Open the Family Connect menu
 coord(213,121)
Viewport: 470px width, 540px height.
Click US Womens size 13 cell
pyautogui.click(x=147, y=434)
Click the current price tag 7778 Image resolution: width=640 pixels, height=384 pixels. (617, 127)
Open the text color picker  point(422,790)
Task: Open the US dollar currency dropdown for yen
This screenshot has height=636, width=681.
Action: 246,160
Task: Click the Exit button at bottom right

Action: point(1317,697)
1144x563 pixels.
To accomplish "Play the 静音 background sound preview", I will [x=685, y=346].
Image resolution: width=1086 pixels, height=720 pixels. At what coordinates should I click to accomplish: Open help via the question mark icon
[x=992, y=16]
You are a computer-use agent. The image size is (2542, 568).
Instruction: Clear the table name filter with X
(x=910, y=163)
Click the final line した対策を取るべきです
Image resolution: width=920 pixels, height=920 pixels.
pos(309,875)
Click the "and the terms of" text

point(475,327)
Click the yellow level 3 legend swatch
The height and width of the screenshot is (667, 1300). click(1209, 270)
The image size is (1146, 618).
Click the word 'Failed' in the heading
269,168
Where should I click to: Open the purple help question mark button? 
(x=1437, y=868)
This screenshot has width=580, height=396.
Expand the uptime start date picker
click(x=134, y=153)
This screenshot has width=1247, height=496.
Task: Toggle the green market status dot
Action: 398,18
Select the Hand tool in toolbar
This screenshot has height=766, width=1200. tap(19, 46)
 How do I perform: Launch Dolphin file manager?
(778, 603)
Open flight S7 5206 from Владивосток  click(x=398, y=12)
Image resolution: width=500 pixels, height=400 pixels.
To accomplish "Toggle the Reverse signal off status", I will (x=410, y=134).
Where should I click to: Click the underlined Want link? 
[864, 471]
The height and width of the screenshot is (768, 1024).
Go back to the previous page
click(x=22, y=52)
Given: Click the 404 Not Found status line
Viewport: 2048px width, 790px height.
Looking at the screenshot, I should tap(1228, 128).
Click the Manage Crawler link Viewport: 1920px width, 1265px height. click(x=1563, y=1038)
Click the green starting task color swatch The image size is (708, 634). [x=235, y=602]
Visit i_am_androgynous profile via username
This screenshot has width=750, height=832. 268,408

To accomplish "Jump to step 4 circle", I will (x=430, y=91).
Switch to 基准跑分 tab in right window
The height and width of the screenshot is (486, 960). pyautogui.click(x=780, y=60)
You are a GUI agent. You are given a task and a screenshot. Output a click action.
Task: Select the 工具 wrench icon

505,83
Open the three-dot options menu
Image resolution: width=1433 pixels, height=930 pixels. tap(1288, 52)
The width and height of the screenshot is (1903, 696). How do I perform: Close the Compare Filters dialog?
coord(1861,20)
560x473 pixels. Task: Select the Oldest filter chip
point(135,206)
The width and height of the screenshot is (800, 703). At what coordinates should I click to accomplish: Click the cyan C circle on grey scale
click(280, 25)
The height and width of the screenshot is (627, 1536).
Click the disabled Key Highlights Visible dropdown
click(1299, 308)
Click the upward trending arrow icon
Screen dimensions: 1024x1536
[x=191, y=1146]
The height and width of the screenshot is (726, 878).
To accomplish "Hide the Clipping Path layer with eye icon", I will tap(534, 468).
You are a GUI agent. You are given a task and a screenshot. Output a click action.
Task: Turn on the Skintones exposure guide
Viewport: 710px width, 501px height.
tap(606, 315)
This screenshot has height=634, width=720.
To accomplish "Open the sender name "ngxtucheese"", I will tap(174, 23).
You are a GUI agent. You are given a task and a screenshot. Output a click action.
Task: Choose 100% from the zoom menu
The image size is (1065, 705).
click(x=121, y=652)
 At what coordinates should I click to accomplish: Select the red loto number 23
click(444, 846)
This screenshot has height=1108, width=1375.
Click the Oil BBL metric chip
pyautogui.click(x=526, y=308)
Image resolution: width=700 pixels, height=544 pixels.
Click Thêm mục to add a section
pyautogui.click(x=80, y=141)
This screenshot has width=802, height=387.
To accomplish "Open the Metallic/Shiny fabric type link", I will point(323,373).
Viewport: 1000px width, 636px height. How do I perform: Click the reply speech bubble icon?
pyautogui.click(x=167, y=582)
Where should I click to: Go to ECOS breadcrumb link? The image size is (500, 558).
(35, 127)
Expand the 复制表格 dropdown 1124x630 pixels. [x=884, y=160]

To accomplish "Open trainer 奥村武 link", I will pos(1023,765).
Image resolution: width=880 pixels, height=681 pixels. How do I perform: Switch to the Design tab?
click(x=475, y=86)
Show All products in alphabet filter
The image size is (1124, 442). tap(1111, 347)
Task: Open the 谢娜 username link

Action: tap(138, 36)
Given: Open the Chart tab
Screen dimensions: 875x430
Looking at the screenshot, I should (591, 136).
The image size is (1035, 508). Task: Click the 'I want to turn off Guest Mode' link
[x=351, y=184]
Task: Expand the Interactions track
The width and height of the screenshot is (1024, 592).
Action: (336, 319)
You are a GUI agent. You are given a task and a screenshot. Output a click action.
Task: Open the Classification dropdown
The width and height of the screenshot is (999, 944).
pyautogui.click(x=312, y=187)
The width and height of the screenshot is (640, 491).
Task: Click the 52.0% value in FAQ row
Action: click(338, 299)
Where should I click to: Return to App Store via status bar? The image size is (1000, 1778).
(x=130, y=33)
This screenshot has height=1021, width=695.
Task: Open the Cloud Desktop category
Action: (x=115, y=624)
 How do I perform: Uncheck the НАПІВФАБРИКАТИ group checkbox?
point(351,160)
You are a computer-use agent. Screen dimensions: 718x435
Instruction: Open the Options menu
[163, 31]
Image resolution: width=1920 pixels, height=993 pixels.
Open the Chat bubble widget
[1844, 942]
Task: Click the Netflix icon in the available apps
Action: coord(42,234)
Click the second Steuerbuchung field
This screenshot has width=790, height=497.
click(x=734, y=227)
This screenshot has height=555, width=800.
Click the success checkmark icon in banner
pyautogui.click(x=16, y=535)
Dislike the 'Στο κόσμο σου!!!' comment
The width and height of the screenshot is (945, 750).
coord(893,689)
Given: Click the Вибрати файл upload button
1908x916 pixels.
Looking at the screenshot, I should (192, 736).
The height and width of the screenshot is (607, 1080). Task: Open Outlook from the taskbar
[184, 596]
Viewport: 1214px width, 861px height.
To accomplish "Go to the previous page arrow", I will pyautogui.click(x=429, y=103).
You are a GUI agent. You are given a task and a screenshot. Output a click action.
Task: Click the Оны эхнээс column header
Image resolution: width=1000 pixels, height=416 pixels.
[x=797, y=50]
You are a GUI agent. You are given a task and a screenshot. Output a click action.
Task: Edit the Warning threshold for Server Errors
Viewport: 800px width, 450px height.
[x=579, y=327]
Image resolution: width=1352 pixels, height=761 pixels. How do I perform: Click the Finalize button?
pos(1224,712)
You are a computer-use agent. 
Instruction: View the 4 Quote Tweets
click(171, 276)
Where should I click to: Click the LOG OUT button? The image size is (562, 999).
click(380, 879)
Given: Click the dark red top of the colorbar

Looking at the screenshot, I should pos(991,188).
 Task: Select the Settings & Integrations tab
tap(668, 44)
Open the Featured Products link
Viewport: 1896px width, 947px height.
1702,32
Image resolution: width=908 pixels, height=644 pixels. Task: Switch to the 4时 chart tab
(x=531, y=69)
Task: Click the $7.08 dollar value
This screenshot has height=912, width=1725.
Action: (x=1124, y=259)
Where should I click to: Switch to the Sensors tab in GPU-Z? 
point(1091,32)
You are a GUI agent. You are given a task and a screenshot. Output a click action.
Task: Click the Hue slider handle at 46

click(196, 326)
• • • •
- **What this task involves**
Go through the material above line by line and copy it exactly.

- **Answer to this exercise**
Open the Family Connect menu
 coord(213,121)
Viewport: 470px width, 540px height.
Click US Womens size 13 cell
pyautogui.click(x=147, y=434)
Click the current price tag 7778 Image resolution: width=640 pixels, height=384 pixels. (617, 127)
Open the text color picker  point(422,790)
Task: Open the US dollar currency dropdown for yen
This screenshot has height=636, width=681.
Action: 246,160
Task: Click the Exit button at bottom right

Action: point(1317,697)
1144x563 pixels.
To accomplish "Play the 静音 background sound preview", I will [x=685, y=346].
Image resolution: width=1086 pixels, height=720 pixels. At what coordinates should I click to accomplish: Open help via the question mark icon
[x=992, y=16]
You are a computer-use agent. The image size is (2542, 568).
Instruction: Clear the table name filter with X
(x=910, y=163)
Click the final line した対策を取るべきです
Image resolution: width=920 pixels, height=920 pixels.
pos(309,875)
Click the "and the terms of" text

point(475,327)
Click the yellow level 3 legend swatch
The height and width of the screenshot is (667, 1300). click(1209, 270)
The image size is (1146, 618).
Click the word 'Failed' in the heading
269,168
Where should I click to: Open the purple help question mark button? 
(x=1437, y=868)
This screenshot has width=580, height=396.
Expand the uptime start date picker
click(x=134, y=153)
This screenshot has width=1247, height=496.
Task: Toggle the green market status dot
Action: 398,18
Select the Hand tool in toolbar
This screenshot has height=766, width=1200. tap(19, 46)
 How do I perform: Launch Dolphin file manager?
(778, 603)
Open flight S7 5206 from Владивосток  click(x=398, y=12)
Image resolution: width=500 pixels, height=400 pixels.
To accomplish "Toggle the Reverse signal off status", I will (x=410, y=134).
Where should I click to: Click the underlined Want link? 
[864, 471]
The height and width of the screenshot is (768, 1024).
Go back to the previous page
click(x=22, y=52)
Given: Click the 404 Not Found status line
Viewport: 2048px width, 790px height.
Looking at the screenshot, I should tap(1228, 128).
Click the Manage Crawler link Viewport: 1920px width, 1265px height. click(x=1563, y=1038)
Click the green starting task color swatch The image size is (708, 634). [x=235, y=602]
Visit i_am_androgynous profile via username
This screenshot has width=750, height=832. 268,408

To accomplish "Jump to step 4 circle", I will (x=430, y=91).
Switch to 基准跑分 tab in right window
The height and width of the screenshot is (486, 960). pyautogui.click(x=780, y=60)
You are a GUI agent. You are given a task and a screenshot. Output a click action.
Task: Select the 工具 wrench icon

505,83
Open the three-dot options menu
Image resolution: width=1433 pixels, height=930 pixels. tap(1288, 52)
The width and height of the screenshot is (1903, 696). How do I perform: Close the Compare Filters dialog?
coord(1861,20)
560x473 pixels. Task: Select the Oldest filter chip
point(135,206)
The width and height of the screenshot is (800, 703). At what coordinates should I click to accomplish: Click the cyan C circle on grey scale
click(280, 25)
The height and width of the screenshot is (627, 1536).
Click the disabled Key Highlights Visible dropdown
click(1299, 308)
Click the upward trending arrow icon
Screen dimensions: 1024x1536
[x=191, y=1146]
The height and width of the screenshot is (726, 878).
To accomplish "Hide the Clipping Path layer with eye icon", I will tap(534, 468).
You are a GUI agent. You are given a task and a screenshot. Output a click action.
Task: Turn on the Skintones exposure guide
Viewport: 710px width, 501px height.
tap(606, 315)
This screenshot has height=634, width=720.
To accomplish "Open the sender name "ngxtucheese"", I will tap(174, 23).
You are a GUI agent. You are given a task and a screenshot. Output a click action.
Task: Choose 100% from the zoom menu
The image size is (1065, 705).
click(x=121, y=652)
 At what coordinates should I click to accomplish: Select the red loto number 23
click(444, 846)
This screenshot has height=1108, width=1375.
Click the Oil BBL metric chip
pyautogui.click(x=526, y=308)
Image resolution: width=700 pixels, height=544 pixels.
Click Thêm mục to add a section
pyautogui.click(x=80, y=141)
This screenshot has width=802, height=387.
To accomplish "Open the Metallic/Shiny fabric type link", I will point(323,373).
Viewport: 1000px width, 636px height. How do I perform: Click the reply speech bubble icon?
pyautogui.click(x=167, y=582)
Where should I click to: Go to ECOS breadcrumb link? The image size is (500, 558).
(35, 127)
Expand the 复制表格 dropdown 1124x630 pixels. [x=884, y=160]

To accomplish "Open trainer 奥村武 link", I will pos(1023,765).
Image resolution: width=880 pixels, height=681 pixels. How do I perform: Switch to the Design tab?
click(x=475, y=86)
Show All products in alphabet filter
The image size is (1124, 442). tap(1111, 347)
Task: Open the 谢娜 username link

Action: tap(138, 36)
Given: Open the Chart tab
Screen dimensions: 875x430
Looking at the screenshot, I should (591, 136).
The image size is (1035, 508). Task: Click the 'I want to turn off Guest Mode' link
[x=351, y=184]
Task: Expand the Interactions track
The width and height of the screenshot is (1024, 592).
Action: (336, 319)
You are a GUI agent. You are given a task and a screenshot. Output a click action.
Task: Open the Classification dropdown
The width and height of the screenshot is (999, 944).
pyautogui.click(x=312, y=187)
The width and height of the screenshot is (640, 491).
Task: Click the 52.0% value in FAQ row
Action: click(338, 299)
Where should I click to: Return to App Store via status bar? The image size is (1000, 1778).
(x=130, y=33)
This screenshot has height=1021, width=695.
Task: Open the Cloud Desktop category
Action: (x=115, y=624)
 How do I perform: Uncheck the НАПІВФАБРИКАТИ group checkbox?
point(351,160)
You are a computer-use agent. Screen dimensions: 718x435
Instruction: Open the Options menu
[163, 31]
Image resolution: width=1920 pixels, height=993 pixels.
Open the Chat bubble widget
[1844, 942]
Task: Click the Netflix icon in the available apps
Action: coord(42,234)
Click the second Steuerbuchung field
This screenshot has width=790, height=497.
click(x=734, y=227)
This screenshot has height=555, width=800.
Click the success checkmark icon in banner
pyautogui.click(x=16, y=535)
Dislike the 'Στο κόσμο σου!!!' comment
The width and height of the screenshot is (945, 750).
coord(893,689)
Given: Click the Вибрати файл upload button
1908x916 pixels.
Looking at the screenshot, I should (192, 736).
The height and width of the screenshot is (607, 1080). Task: Open Outlook from the taskbar
[184, 596]
Viewport: 1214px width, 861px height.
To accomplish "Go to the previous page arrow", I will pyautogui.click(x=429, y=103).
You are a GUI agent. You are given a task and a screenshot. Output a click action.
Task: Click the Оны эхнээс column header
Image resolution: width=1000 pixels, height=416 pixels.
[x=797, y=50]
You are a GUI agent. You are given a task and a screenshot. Output a click action.
Task: Edit the Warning threshold for Server Errors
Viewport: 800px width, 450px height.
[x=579, y=327]
Image resolution: width=1352 pixels, height=761 pixels. How do I perform: Click the Finalize button?
pos(1224,712)
You are a computer-use agent. 
Instruction: View the 4 Quote Tweets
click(171, 276)
Where should I click to: Click the LOG OUT button? The image size is (562, 999).
click(380, 879)
Given: Click the dark red top of the colorbar

Looking at the screenshot, I should pos(991,188).
 Task: Select the Settings & Integrations tab
tap(668, 44)
Open the Featured Products link
Viewport: 1896px width, 947px height.
1702,32
Image resolution: width=908 pixels, height=644 pixels. Task: Switch to the 4时 chart tab
(x=531, y=69)
Task: Click the $7.08 dollar value
This screenshot has height=912, width=1725.
Action: (x=1124, y=259)
Where should I click to: Switch to the Sensors tab in GPU-Z? 
point(1091,32)
You are a GUI agent. You are given a task and a screenshot. Output a click action.
Task: Click the Hue slider handle at 46

click(196, 326)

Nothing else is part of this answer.